--- START ---

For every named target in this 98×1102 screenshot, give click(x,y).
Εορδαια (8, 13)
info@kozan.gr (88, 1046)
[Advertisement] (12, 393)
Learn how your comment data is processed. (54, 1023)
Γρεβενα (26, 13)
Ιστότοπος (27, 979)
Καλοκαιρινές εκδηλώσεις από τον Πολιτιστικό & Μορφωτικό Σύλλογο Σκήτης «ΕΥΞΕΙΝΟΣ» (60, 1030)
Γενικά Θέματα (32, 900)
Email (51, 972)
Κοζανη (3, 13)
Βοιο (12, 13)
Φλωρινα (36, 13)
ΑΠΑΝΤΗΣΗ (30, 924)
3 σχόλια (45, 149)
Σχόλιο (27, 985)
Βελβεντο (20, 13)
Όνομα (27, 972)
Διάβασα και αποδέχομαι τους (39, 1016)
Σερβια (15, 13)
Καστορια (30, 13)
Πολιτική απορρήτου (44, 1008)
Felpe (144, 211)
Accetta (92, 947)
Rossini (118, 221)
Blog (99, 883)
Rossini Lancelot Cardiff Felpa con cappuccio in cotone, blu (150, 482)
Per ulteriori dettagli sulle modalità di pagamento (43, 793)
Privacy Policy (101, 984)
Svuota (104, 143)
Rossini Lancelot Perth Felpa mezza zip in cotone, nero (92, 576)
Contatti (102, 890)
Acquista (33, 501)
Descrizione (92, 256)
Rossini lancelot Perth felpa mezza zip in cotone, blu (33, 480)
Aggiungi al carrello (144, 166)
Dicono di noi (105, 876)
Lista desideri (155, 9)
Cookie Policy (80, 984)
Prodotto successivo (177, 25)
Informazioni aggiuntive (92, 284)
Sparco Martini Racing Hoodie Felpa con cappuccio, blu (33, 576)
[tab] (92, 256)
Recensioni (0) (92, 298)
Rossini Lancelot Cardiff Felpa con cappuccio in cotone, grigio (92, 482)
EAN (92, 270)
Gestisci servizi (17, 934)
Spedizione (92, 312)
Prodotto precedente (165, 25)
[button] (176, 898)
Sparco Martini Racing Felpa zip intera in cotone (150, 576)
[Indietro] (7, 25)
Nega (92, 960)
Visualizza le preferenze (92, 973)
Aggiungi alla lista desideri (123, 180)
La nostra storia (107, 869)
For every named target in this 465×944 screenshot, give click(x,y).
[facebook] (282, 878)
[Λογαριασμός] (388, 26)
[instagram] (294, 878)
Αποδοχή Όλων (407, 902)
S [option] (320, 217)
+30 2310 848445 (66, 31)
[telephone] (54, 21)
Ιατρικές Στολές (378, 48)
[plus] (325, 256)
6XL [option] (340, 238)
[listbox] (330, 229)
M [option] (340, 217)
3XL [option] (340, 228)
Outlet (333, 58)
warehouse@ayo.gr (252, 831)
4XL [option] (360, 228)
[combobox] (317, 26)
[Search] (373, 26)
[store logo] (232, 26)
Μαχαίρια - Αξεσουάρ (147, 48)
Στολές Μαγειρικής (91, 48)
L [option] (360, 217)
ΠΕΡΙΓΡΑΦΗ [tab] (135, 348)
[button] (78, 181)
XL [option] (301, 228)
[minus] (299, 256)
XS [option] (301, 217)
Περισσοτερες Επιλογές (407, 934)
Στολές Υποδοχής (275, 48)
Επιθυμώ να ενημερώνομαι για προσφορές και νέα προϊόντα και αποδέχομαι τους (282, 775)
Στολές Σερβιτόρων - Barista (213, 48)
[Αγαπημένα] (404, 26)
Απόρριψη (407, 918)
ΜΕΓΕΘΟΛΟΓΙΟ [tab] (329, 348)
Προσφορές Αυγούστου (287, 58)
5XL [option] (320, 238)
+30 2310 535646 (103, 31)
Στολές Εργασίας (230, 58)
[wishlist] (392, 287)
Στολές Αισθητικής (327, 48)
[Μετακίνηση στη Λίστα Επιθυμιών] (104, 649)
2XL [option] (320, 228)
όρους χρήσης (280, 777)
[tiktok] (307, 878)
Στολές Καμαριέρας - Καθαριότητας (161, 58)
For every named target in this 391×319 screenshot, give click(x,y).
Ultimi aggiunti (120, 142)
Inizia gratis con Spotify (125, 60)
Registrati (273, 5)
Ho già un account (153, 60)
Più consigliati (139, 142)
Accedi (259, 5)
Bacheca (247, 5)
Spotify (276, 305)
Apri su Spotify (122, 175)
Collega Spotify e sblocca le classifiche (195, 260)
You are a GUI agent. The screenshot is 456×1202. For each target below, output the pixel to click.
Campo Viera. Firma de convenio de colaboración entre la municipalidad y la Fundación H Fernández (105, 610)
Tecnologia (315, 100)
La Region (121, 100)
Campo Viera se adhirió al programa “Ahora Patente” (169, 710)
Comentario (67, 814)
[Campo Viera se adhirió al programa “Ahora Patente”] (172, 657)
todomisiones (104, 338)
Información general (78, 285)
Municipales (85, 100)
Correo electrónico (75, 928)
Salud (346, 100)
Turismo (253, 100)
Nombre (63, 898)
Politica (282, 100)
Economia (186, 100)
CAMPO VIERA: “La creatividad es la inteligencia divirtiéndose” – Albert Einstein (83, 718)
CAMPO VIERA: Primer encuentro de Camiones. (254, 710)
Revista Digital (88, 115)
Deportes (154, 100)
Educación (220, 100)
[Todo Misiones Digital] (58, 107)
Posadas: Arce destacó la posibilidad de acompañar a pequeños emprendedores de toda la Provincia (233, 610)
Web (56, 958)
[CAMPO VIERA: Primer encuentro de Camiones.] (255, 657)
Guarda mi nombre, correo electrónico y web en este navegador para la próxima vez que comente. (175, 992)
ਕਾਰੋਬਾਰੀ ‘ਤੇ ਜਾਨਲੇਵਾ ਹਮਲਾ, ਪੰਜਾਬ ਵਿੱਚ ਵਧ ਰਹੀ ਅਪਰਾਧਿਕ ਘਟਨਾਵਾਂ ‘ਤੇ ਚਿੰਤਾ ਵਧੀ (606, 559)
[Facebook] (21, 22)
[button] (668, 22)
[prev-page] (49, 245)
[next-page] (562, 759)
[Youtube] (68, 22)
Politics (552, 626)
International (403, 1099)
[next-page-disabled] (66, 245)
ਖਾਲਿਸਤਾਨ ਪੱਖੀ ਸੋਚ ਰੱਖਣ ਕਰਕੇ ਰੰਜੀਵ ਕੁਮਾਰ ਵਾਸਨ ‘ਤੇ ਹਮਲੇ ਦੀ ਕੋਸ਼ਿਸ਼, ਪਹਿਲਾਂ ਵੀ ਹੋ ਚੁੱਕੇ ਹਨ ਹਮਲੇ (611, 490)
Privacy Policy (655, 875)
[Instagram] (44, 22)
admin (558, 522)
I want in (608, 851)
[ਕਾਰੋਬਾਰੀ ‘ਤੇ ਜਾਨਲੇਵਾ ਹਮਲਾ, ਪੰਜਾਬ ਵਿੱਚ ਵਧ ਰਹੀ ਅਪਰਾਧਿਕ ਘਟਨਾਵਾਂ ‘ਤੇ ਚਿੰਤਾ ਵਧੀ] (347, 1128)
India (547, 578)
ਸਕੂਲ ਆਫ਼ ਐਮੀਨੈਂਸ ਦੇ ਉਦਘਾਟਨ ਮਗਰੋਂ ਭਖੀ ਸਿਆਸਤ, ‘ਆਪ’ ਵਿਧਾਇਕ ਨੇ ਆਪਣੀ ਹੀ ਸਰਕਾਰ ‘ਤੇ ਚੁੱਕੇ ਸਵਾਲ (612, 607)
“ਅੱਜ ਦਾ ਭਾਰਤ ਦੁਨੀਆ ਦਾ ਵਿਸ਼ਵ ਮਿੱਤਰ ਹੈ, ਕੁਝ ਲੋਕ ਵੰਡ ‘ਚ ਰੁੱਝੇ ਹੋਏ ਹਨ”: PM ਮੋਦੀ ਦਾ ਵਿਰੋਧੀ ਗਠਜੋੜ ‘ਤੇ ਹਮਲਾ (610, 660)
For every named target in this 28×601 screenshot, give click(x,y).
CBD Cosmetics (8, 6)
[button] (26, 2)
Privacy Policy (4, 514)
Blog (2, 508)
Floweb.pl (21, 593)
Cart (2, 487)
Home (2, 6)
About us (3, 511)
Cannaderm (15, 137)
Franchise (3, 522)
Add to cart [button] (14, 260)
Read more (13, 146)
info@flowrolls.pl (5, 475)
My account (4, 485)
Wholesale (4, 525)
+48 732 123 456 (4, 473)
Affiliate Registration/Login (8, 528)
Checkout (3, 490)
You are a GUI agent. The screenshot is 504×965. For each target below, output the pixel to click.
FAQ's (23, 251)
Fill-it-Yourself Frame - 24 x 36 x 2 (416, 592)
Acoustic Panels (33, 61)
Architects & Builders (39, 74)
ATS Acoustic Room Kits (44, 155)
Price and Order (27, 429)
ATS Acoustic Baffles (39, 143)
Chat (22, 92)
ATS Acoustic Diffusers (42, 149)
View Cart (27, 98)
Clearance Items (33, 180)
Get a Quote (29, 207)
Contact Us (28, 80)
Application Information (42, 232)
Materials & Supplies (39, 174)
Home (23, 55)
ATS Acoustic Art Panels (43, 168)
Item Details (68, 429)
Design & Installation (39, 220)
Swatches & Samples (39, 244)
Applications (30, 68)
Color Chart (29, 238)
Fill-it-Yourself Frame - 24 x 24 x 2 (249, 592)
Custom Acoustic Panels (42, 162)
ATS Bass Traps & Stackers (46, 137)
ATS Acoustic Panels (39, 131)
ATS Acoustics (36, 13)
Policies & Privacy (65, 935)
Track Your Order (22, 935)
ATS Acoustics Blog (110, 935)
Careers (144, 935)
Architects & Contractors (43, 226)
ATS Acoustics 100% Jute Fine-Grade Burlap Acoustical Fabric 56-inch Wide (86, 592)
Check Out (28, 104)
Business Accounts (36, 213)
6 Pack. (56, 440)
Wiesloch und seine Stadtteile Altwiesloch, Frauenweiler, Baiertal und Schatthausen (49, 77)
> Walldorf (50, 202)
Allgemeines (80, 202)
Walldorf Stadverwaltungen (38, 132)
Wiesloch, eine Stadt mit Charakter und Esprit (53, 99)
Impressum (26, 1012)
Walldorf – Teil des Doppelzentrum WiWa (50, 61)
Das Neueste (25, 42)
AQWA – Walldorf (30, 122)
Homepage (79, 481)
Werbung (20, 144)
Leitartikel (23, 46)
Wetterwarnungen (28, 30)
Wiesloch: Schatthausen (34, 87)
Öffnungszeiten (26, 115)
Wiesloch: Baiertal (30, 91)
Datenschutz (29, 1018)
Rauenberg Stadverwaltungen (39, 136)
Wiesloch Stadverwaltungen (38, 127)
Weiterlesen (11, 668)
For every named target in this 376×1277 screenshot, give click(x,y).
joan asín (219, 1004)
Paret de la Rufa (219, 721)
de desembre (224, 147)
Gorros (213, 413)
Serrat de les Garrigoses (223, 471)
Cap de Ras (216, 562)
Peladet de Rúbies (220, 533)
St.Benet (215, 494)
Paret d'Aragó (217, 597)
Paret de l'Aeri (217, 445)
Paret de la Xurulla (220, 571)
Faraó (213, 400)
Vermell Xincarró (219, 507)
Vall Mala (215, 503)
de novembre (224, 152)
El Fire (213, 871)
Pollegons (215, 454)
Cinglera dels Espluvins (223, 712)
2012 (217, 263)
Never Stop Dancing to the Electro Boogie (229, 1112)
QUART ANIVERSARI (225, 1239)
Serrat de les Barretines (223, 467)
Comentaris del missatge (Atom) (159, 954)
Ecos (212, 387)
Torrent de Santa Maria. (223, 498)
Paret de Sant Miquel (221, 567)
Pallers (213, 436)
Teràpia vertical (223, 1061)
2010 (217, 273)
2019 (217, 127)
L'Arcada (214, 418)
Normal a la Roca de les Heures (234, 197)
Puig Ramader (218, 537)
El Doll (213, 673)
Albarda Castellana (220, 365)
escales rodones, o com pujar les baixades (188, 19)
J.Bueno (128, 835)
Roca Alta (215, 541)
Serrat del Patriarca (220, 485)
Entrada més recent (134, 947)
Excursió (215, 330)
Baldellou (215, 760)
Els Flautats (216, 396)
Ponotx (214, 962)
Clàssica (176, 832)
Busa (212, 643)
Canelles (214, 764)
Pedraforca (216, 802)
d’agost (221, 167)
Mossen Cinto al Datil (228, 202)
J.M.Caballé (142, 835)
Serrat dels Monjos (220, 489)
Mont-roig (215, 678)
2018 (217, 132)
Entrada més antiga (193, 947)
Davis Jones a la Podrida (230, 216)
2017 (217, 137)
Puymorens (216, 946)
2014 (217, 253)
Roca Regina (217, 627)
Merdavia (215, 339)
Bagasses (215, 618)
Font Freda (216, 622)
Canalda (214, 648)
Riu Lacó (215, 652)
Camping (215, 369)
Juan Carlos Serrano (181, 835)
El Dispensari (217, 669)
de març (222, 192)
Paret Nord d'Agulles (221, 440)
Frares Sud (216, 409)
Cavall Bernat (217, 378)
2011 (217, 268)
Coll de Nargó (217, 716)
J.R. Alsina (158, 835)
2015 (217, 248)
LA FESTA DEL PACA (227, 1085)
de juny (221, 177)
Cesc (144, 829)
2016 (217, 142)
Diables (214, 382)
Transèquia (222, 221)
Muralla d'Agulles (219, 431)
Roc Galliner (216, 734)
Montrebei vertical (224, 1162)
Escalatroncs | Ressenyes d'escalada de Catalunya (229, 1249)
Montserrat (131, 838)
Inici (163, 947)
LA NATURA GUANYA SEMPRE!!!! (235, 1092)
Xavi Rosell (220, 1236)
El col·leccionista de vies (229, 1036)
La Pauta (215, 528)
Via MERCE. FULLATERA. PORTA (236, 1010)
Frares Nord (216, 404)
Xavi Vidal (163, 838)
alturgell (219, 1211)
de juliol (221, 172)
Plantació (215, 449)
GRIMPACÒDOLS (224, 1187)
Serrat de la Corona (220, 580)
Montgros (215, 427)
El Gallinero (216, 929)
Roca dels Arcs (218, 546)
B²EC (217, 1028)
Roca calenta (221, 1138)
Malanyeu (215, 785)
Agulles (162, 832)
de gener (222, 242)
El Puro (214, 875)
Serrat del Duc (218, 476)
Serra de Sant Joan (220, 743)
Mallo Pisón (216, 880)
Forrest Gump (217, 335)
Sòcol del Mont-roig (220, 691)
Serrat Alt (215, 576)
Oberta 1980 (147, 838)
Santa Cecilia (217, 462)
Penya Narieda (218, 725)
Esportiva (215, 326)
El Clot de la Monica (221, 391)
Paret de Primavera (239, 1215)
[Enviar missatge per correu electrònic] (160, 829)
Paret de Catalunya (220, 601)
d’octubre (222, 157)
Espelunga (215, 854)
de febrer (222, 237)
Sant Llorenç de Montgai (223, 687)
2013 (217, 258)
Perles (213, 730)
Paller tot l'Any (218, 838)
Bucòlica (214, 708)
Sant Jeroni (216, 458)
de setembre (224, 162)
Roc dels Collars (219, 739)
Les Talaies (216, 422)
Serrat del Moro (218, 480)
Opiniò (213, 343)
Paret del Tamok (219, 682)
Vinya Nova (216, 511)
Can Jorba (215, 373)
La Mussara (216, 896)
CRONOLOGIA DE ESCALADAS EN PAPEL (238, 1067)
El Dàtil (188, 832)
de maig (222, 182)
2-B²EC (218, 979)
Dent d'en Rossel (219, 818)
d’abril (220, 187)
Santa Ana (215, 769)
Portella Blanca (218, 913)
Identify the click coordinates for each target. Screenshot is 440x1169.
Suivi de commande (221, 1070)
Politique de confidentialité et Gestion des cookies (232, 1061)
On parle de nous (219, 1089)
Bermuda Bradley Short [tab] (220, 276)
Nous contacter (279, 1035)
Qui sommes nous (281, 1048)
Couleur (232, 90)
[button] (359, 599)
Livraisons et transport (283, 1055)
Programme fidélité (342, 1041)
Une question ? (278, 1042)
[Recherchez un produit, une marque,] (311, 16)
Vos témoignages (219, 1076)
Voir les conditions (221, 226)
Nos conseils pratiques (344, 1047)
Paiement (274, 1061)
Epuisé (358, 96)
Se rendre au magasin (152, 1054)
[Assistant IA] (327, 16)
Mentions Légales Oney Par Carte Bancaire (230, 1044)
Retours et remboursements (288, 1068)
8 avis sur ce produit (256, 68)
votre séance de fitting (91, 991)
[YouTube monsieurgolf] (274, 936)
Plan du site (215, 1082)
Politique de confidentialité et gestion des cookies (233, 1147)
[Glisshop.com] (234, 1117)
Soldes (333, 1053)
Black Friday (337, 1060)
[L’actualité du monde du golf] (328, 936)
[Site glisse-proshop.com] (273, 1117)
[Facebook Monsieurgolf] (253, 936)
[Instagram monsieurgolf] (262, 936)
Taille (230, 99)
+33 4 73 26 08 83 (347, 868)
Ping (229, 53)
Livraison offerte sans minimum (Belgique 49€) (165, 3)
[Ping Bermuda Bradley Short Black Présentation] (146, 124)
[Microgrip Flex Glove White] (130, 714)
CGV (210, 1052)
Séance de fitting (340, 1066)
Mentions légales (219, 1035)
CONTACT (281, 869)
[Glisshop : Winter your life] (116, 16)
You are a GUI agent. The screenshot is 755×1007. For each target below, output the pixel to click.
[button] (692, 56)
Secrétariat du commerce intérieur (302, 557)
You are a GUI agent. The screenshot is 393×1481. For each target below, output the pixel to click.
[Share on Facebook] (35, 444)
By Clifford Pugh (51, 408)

--- END ---

### WHAT IS REQUIRED
Begin at the line that has "L'Arcada (214, 418)" and stop after the line that has "Mossen Cinto al Datil (228, 202)". Write those lines out again with each click coordinate multiplied by 0.3 and rounded to a whole number, halves rounding up.

### ANSWER TO THE PROBLEM
L'Arcada (64, 125)
Normal a la Roca de les Heures (70, 59)
Puig Ramader (65, 161)
El Doll (64, 202)
Albarda Castellana (66, 110)
escales rodones, o com pujar les baixades (56, 6)
J.Bueno (38, 251)
Roca Alta (65, 162)
Serrat del Patriarca (66, 146)
Entrada més recent (40, 284)
Excursió (65, 99)
Baldellou (65, 228)
Els Flautats (65, 119)
Ponotx (64, 289)
Clàssica (53, 250)
Busa (64, 193)
Canelles (64, 229)
Pedraforca (65, 241)
d’agost (66, 50)
Mossen Cinto al Datil (68, 61)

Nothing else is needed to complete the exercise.